I would also say he's apricot. And a real cutie, too!


----------



## lilypoo (Jul 25, 2011)

Definitely Apricot and totally adorable!


----------



## Manxcat (May 6, 2013)

Yep - a real stunning little apricot. Beautiful pup


----------



## hopetocurl (Jan 8, 2014)

Freakin Adorable....


----------



## liljaker (Aug 6, 2011)

Apricot


----------



## Caniche (Jun 10, 2013)

What a lovely apricot baby!


----------



## MollyMuiMa (Oct 13, 2012)

I concur........Apricot!!!!


----------



## eusty (Jan 5, 2014)

Well before I read all the other posts I though "he's the same as Jasper"...who's apricot.

Glad everyone agreed with me!! :aetsch:


----------



## rubymom (Apr 24, 2010)

Apricot for sure! My Cali was exactly the same, with a black dad, white mom and 2 black siblings! LOL! BTW. By the time Cali was 8, she was more off- white in color. At age 18 she was pure white!


----------



## Lou (Sep 22, 2012)

Apricot 


My girl is apricot, but a standard 

Your puppy is super cute!! He may lighten like some poodles go from apricot to white even, but my girl is almost 2 years old and has not lightened at all.

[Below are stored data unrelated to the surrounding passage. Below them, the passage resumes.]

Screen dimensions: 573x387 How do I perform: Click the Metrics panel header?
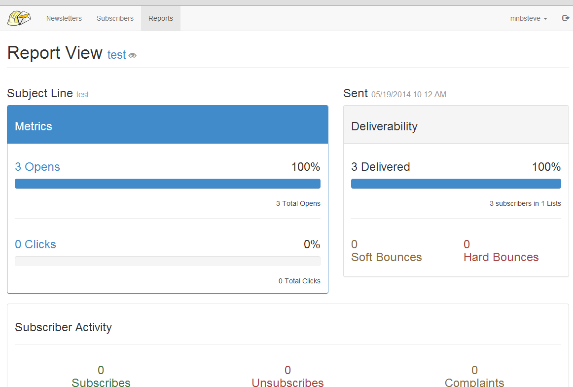(x=168, y=126)
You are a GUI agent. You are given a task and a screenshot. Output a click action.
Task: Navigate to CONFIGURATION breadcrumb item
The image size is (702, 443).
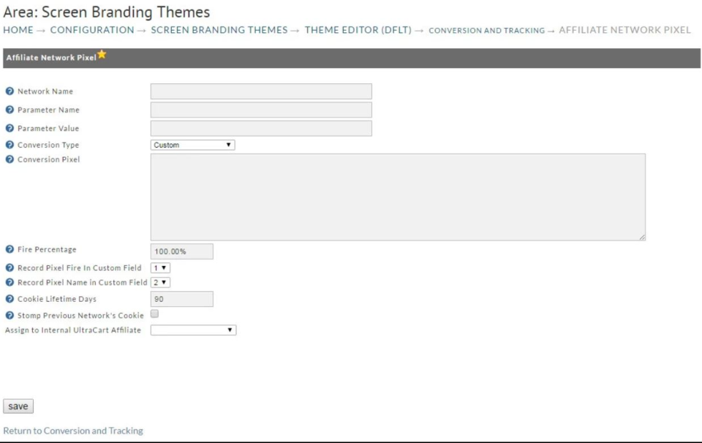[x=92, y=30]
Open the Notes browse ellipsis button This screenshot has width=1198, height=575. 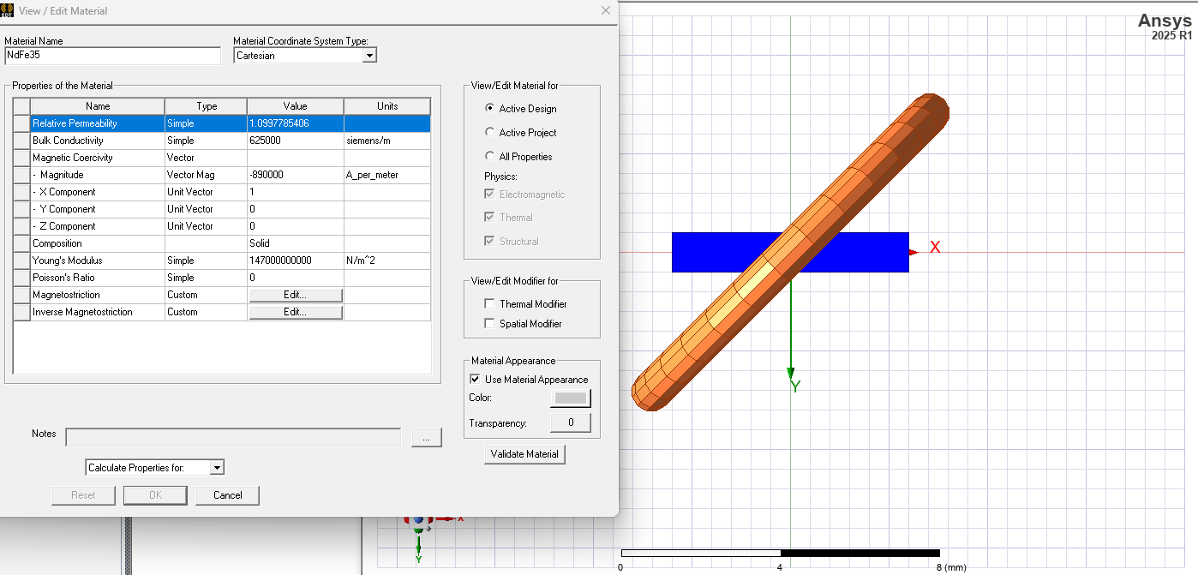(426, 437)
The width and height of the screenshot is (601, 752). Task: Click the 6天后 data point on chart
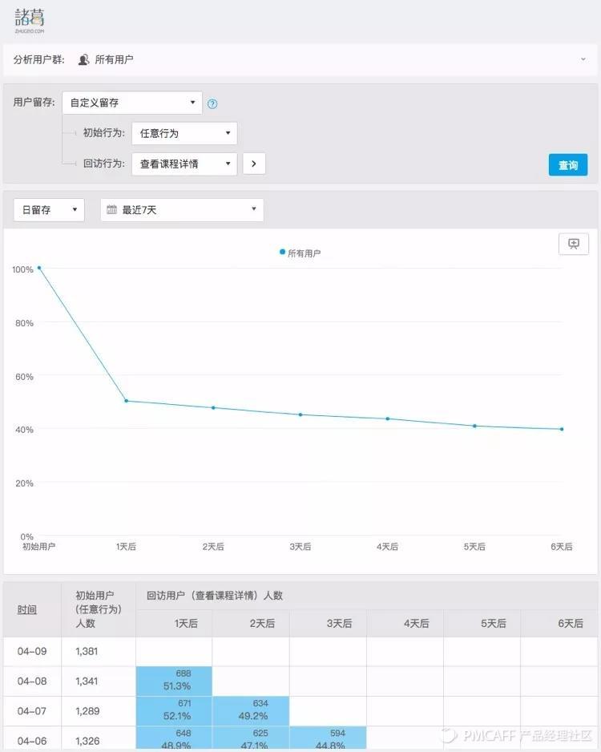pyautogui.click(x=562, y=429)
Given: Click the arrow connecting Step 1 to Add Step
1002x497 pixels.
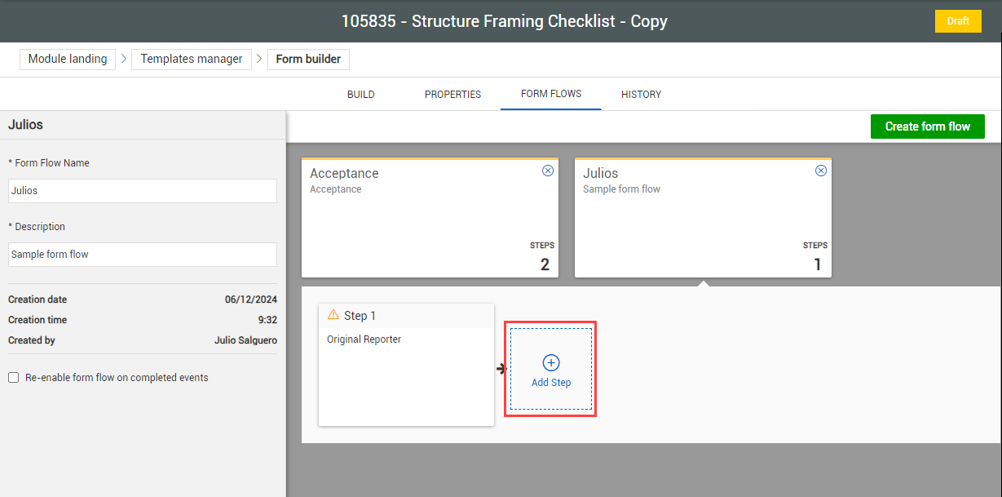Looking at the screenshot, I should [501, 368].
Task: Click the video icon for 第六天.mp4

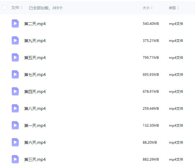Action: (15, 143)
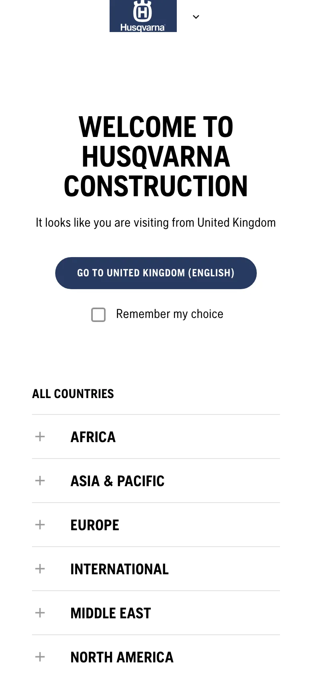Click the Welcome to Husqvarna Construction heading
The height and width of the screenshot is (676, 312).
(x=156, y=157)
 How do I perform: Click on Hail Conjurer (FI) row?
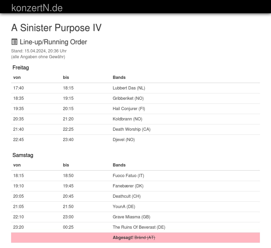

It's a surprise  so much fun all the poodle colorings! 


Sent from Petguide.com Free App


----------



## PoodleFoster (May 25, 2013)

HI tiffany
welcome to poodle ownership!
I'd concur that your poodle is apricot!
Some questions as you get started!
. how many pounds is your poodle?
. how old is he?

He's cute, and I'm glad you found the group. There is a lot of knowledge here, and hope that you'll keep us updated on your new puppy!
Congratulations!


----------



## Suddenly (Aug 8, 2013)

I would say he is just for able!


Sent from Petguide.com Free App


----------



## Suddenly (Aug 8, 2013)

Adorable!!


Sent from Petguide.com Free App


----------



## eusty (Jan 5, 2014)

Predictive text? 

Sent from Petguide.com Free App


----------



## Tiffany (Feb 13, 2014)

*Thank you Everyone!*

:angel2:

Teddy and I apperciate all the lovely comments you have left us!
I love seeing all your beautiful poodle babies as well !!

For those of you who's pictures are up of your apricot fur kids, they are absolutely gorgeous! I think apricot is a beautiful color and I wish it was more thoughtfully bred. I've seen a red obsession but I think a non-fading apricot should get some loving too!

I don't think he's conformation material but man my boy loves to jump and run. He's jumped over his fellow playmates for fun, so we'll see in the later months if he'll keep that up.

He's a 14 week miniature now and he's 7.9 lbs as of Monday.
His weight is "ideal" I've tried to measure him lol he never stays still
He grows about a pound every week. He should be anywhere from 14-17 lbs.
He's a little strange, prefers playing with older dogs.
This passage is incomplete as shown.